Une enquête, dès février, a permis «de découvrir que plus de 5000 tonnes de produits étaient stockées dans des entrepôts. Certains sont déjà périmés, tandis que 340 tonnes de lait en poudre expirent en juillet de cette année.»
Cette retenue participait en fait d’une tentative d’étranglement de la structure d’entraide alimentaire existant depuis longtemps en Argentine, qui certes a servi plus d’une fois à des opérations clientélaires. Néanmoins, l’explosion de la pauvreté et de l’indigence, accentuée durant la dernière période, faisait que les soupes populaires devenaient un instrument de lutte contre une extension de la faim.
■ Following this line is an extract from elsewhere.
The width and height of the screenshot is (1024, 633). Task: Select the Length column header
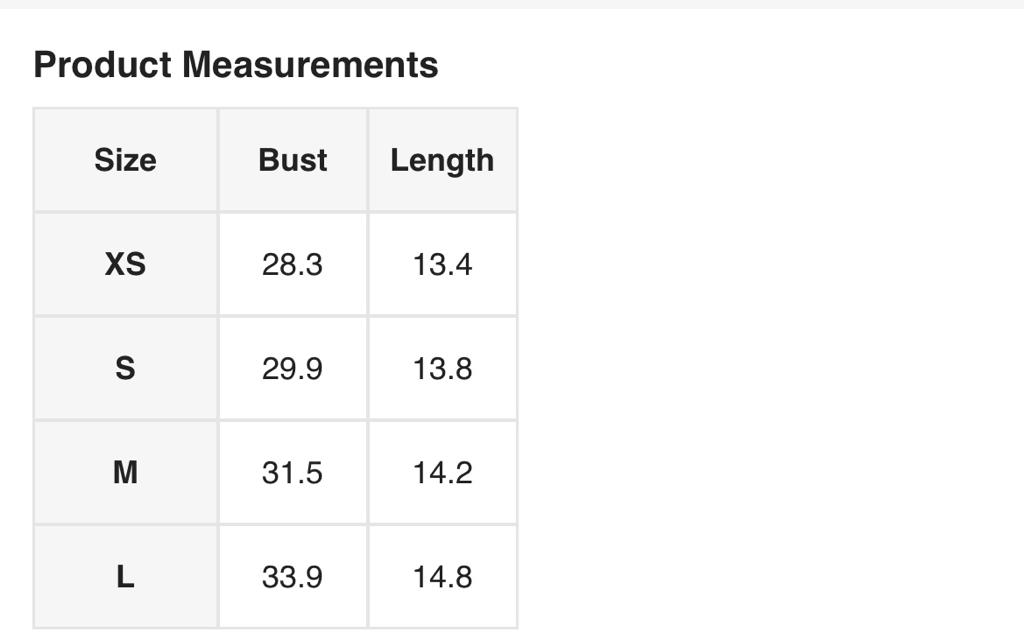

En effet, les dernières enquêtes indiquaient que près de 60% de la population vivaient dans la pauvreté, soit plus de 27 millions de personnes qui ne peuvent faire face, à divers degrés, aux besoins élémentaires.
Devant l’énormité du scandale de la retenue dans des hangars de tonnes d’aliments et entre autres de lait en poudre, la ministre du Capital humain a vu s’écrouler son «prestige» – validé par Milei – et dû permettre certaines distributions. Le profil effectif du gouvernement Milei s’affirme avec plus de force lorsqu’a été révélé l’achat, pour 1 million de dollars, par le ministère de la Défense de nourriture gastronomique pour les hauts gradés de l’armée. (Réd. A l’Encontre)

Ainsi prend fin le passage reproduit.